What to work on
Below are some records. Quote exactly the lines from the one that contains "Open 辅助功能 settings" through the last, both included, and leave out the pictures.

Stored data
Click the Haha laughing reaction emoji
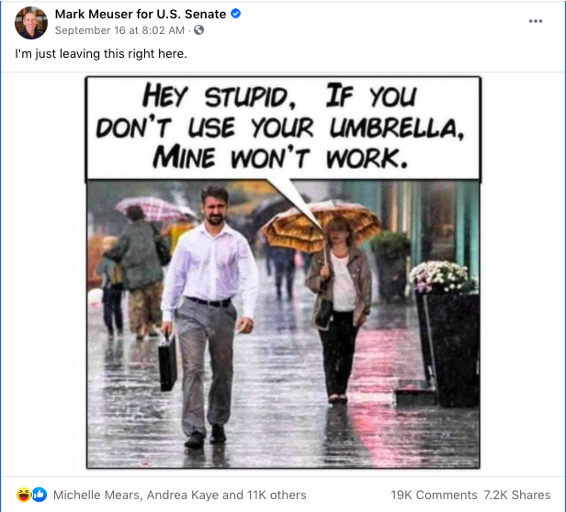Screen dimensions: 566x512 (24, 495)
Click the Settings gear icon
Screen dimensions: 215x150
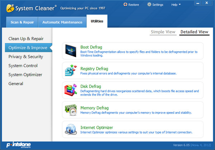149,5
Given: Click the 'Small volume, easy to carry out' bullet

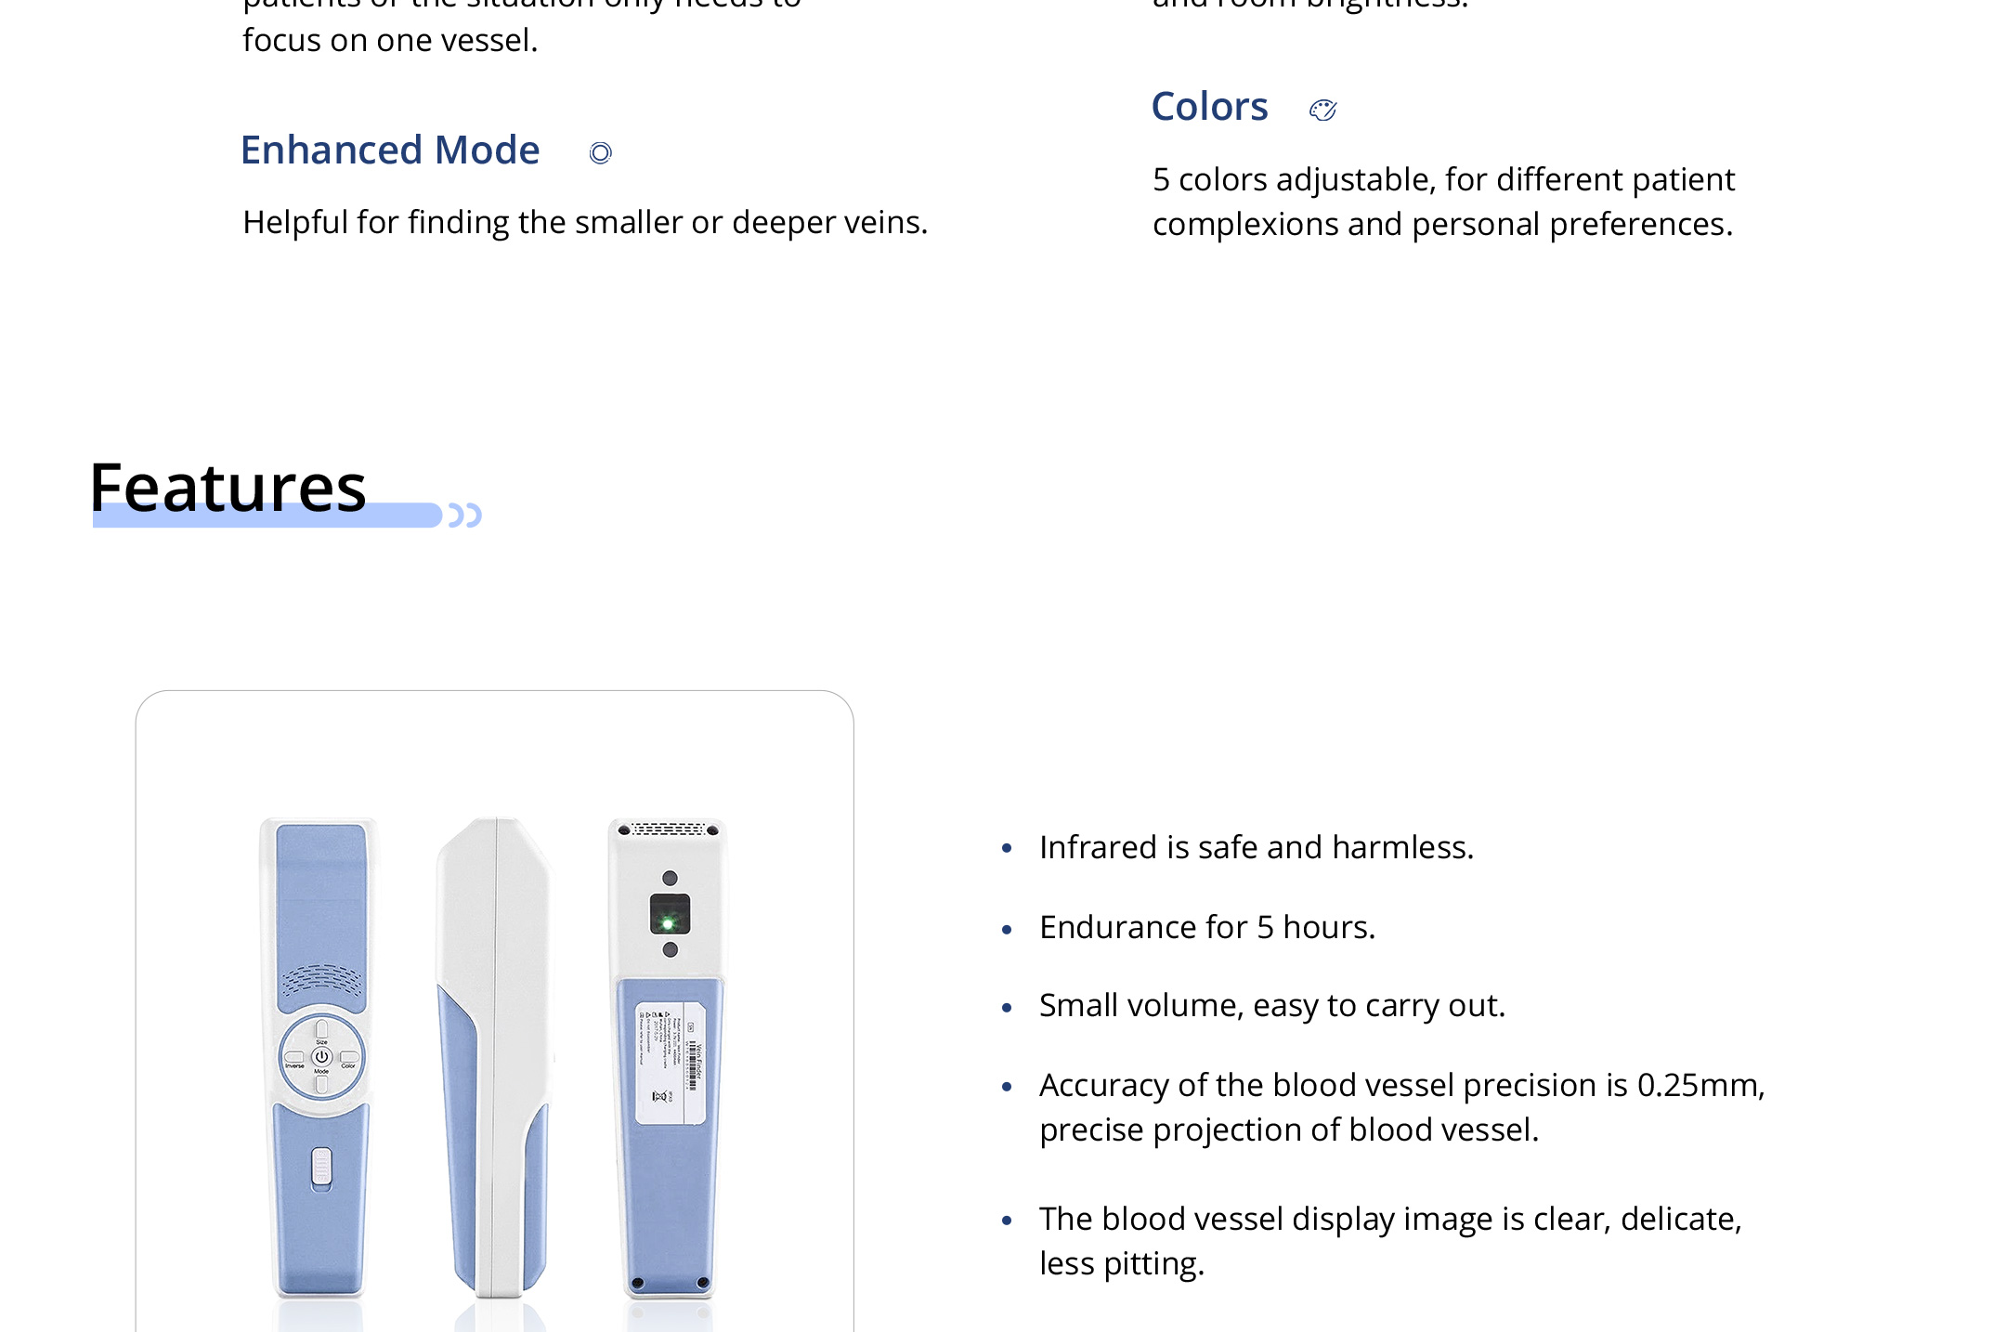Looking at the screenshot, I should 1271,1005.
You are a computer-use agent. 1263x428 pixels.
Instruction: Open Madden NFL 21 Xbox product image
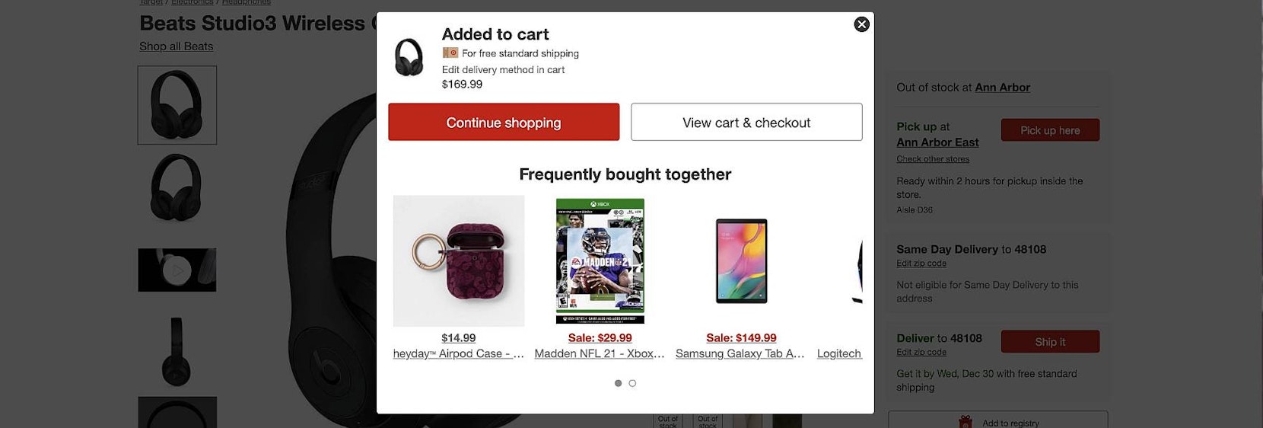600,260
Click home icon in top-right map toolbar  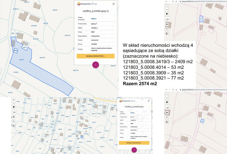click(167, 14)
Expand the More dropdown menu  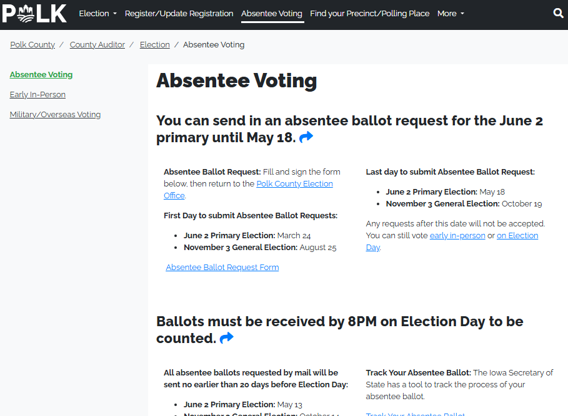(x=451, y=13)
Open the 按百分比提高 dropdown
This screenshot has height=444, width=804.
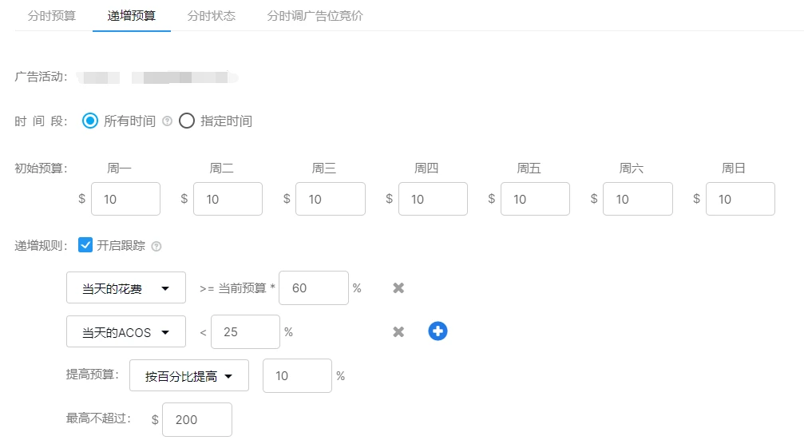188,376
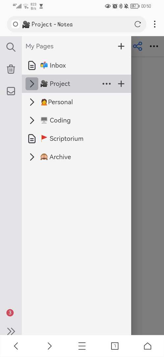The image size is (164, 357).
Task: Expand the Coding pages list
Action: (x=32, y=120)
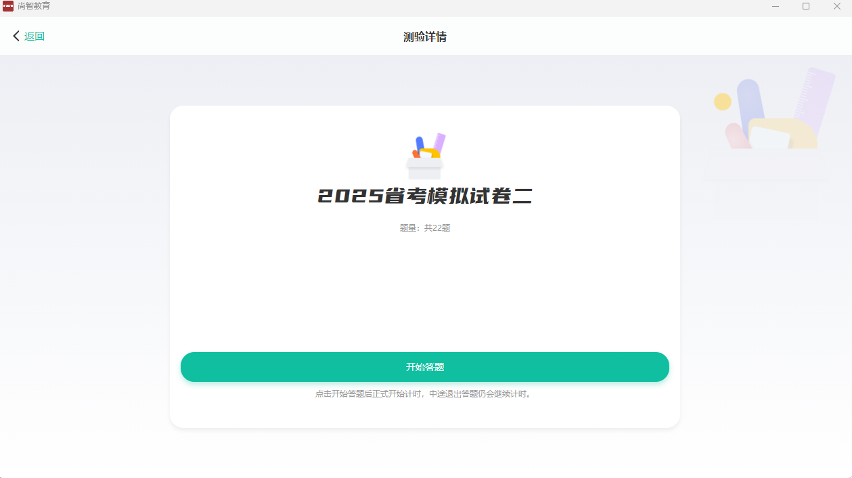Maximize the 尚智教育 window
Image resolution: width=852 pixels, height=478 pixels.
(x=806, y=6)
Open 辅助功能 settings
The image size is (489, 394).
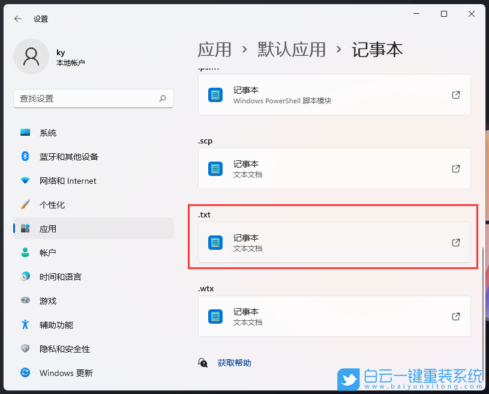tap(51, 325)
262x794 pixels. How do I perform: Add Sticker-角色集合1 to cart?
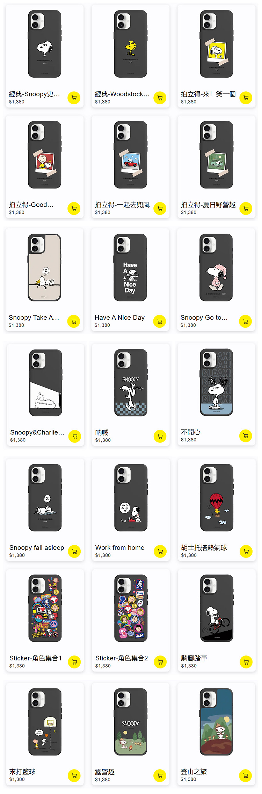coord(74,662)

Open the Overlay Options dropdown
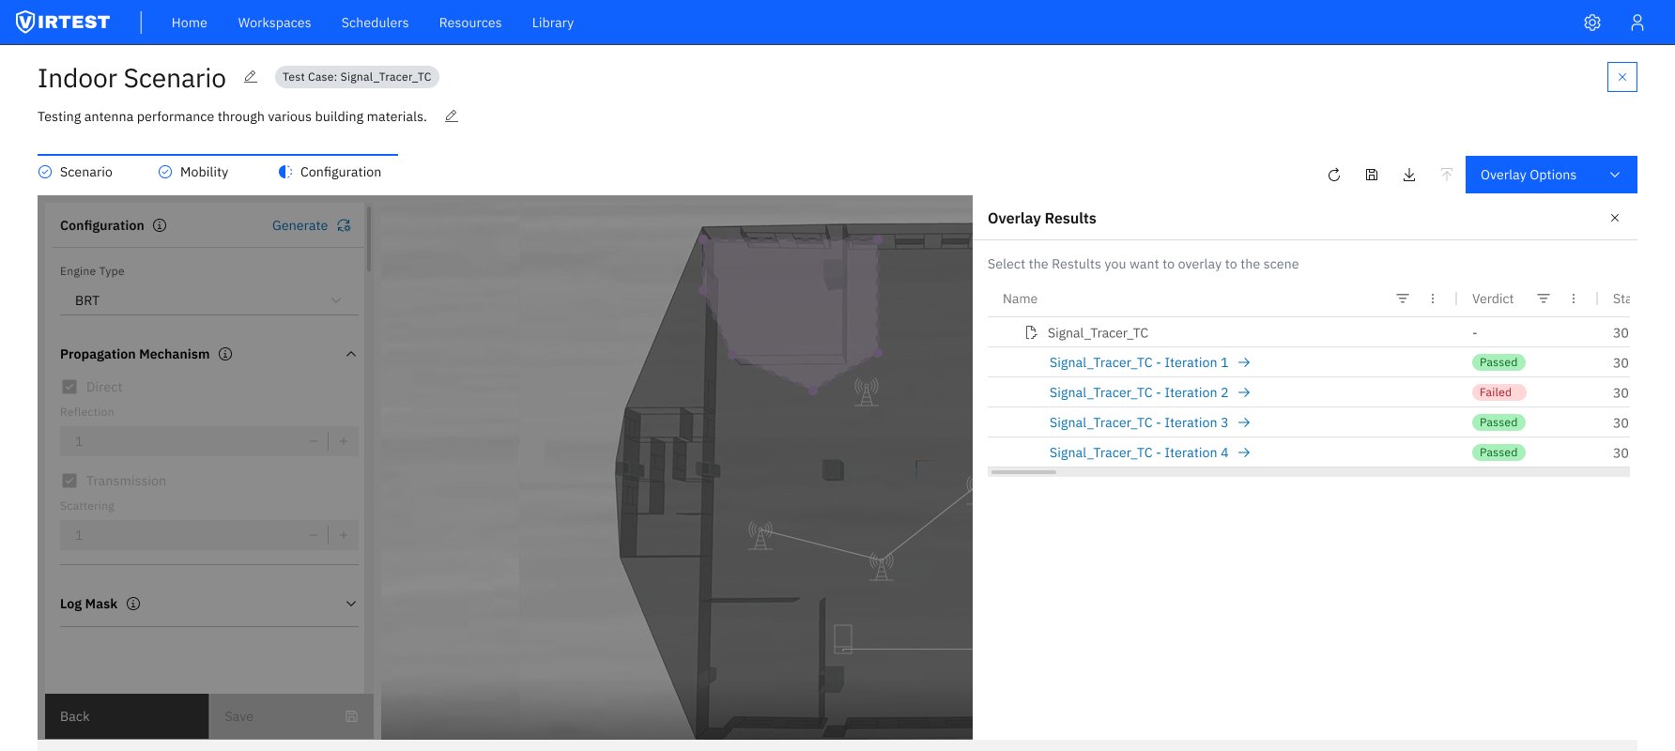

Answer for this exercise
Open 辅助功能 settings
The image size is (489, 394).
tap(51, 325)
262x794 pixels. How do I perform: Add Sticker-角色集合1 to cart?
coord(74,662)

Open the Overlay Options dropdown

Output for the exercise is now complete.